I was relieved to discover that A Clockwork Orange has been falsely shoved into all those duffel coats all these years – there is a final, grown-up chapter, removed by the book’s American publisher, in which Alex becomes an adult, gets some perspective and renounces violence forever. Burgess bitches on about how annoyed he was that this was deleted.

There is something slightly disingenuous about Burgess’s account of himself. It sounds too much like a man trying to convince you a series of mistakes and accidents were all the result of some very grand and clever scheme that you were just too stupid to perceive. He definitely doth protest too much, perhaps trying to prove that all his best work was achieved without really trying, without really caring.

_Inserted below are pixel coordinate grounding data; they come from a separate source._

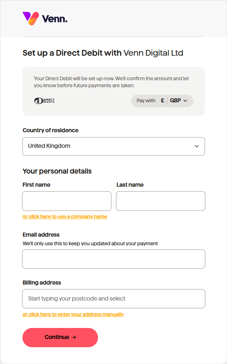This screenshot has height=364, width=227.
Task: Click the Email address label
Action: (41, 235)
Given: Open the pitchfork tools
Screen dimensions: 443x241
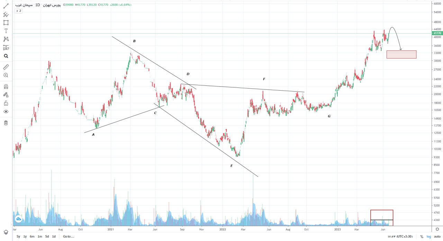Looking at the screenshot, I should (x=6, y=14).
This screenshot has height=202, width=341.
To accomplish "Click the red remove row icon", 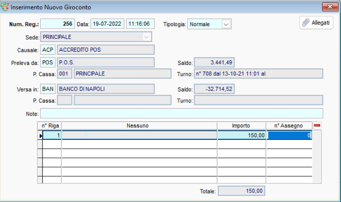I will tap(317, 126).
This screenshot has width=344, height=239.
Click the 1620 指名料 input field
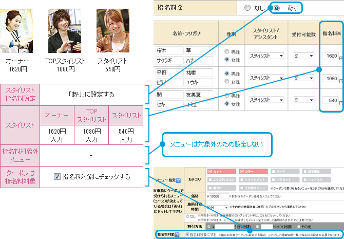tap(330, 56)
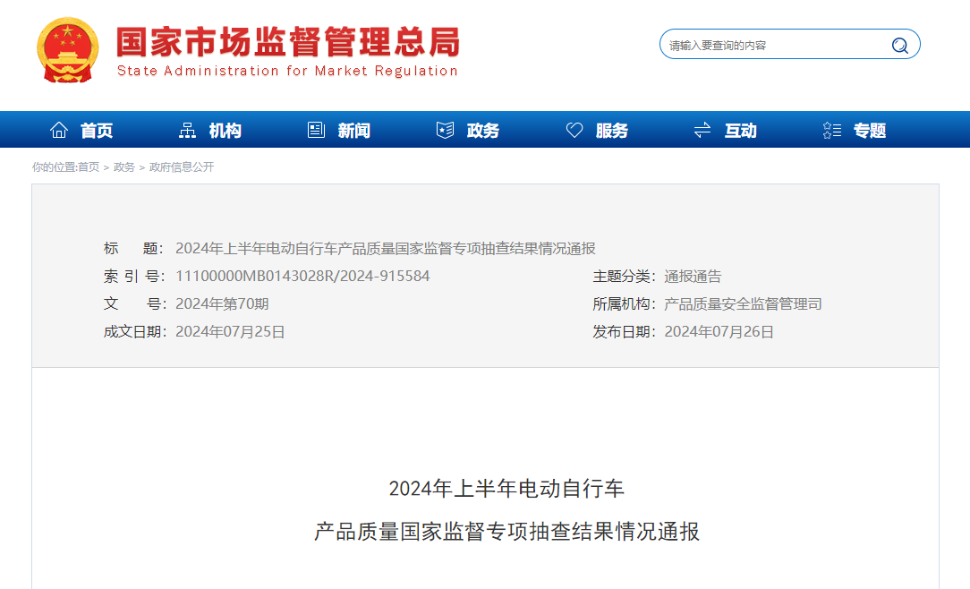
Task: Select the 互动 navigation menu item
Action: pyautogui.click(x=741, y=131)
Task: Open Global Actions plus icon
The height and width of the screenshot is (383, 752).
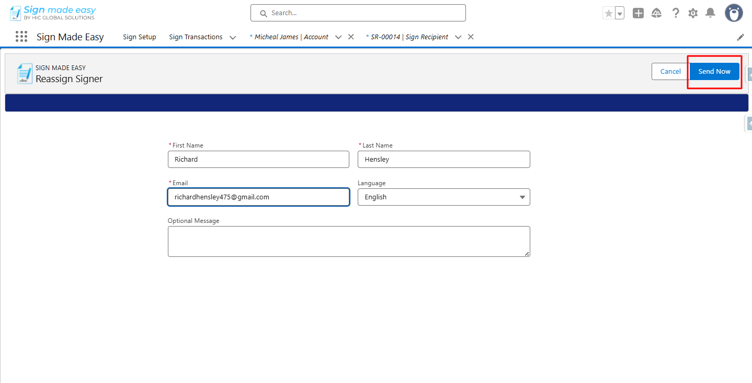Action: pyautogui.click(x=638, y=13)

He’s the same about his wives – both formiddable characters who drive a lot of what happens in the narrative, although he doesn’t speak much about the emotional power they clearly wield over him. It’s unsatisfying - you know there must be more to the story, but he won’t – or can’t - tell you. You’ll have to turn to his novels to find out the truth about his emotional drivers.

But for all that, like Burgess himself, sticking by his alcoholic first wife as she descended into cyrrohis and death, I still love him.

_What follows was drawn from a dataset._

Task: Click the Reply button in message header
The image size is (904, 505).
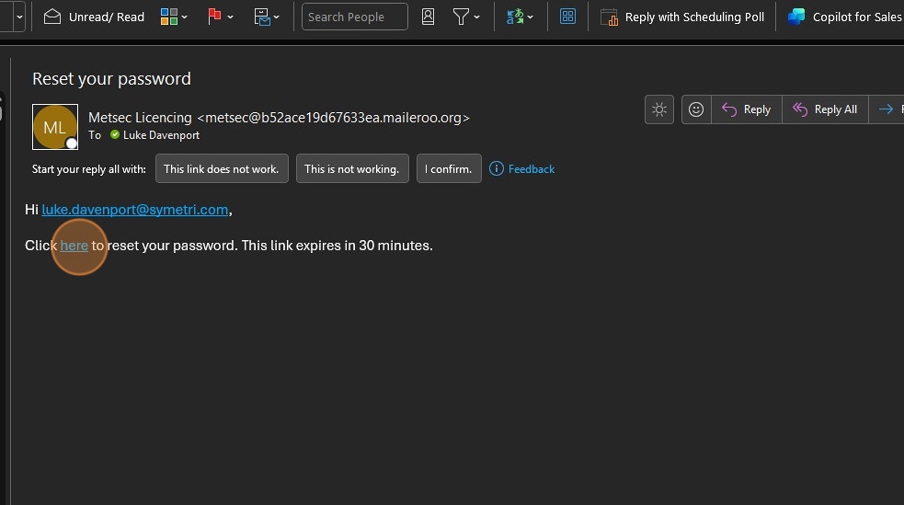Action: click(746, 109)
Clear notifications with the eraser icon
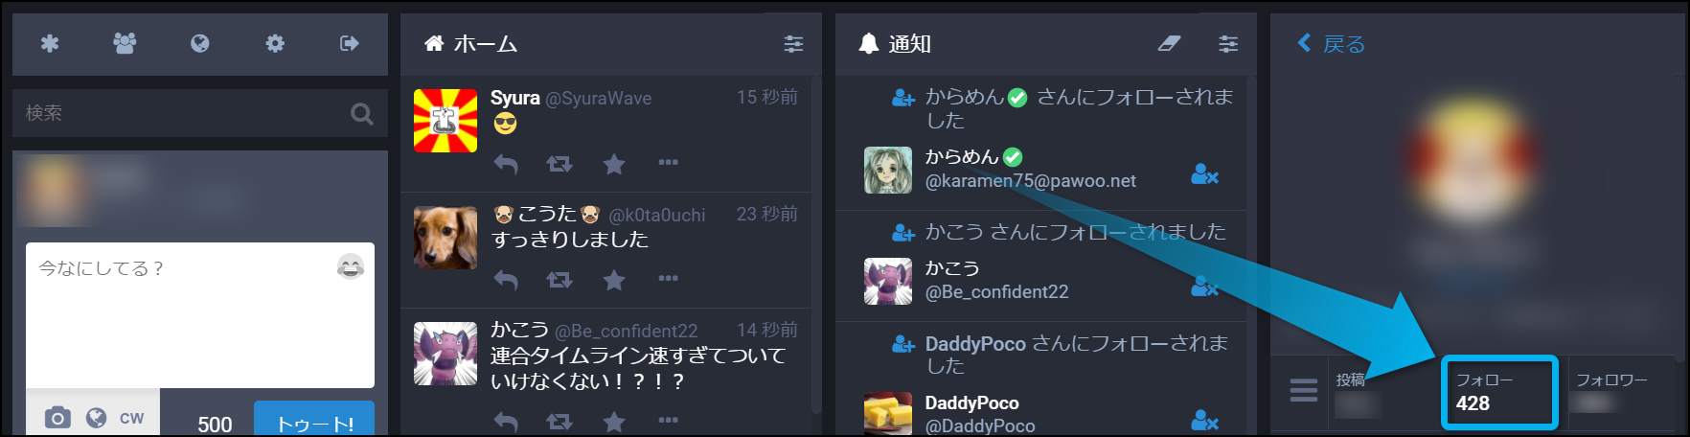 pyautogui.click(x=1169, y=43)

If these books were people, they would be a workplace crush for whose email account you had found the password. As you obsessively hack into emails about budget reports and three o’clock meetings, you know you’re not really getting to the soul of the matter, but that doesn’t stop you.

In a nutshell: Poverty stricken would-be musician is forced by circumstance to become a best selling genius of a writer.

Little Wilson & Big God and You’ve Had Your Time score seven chocolates out of a possible ten, including the popular chewy caramel.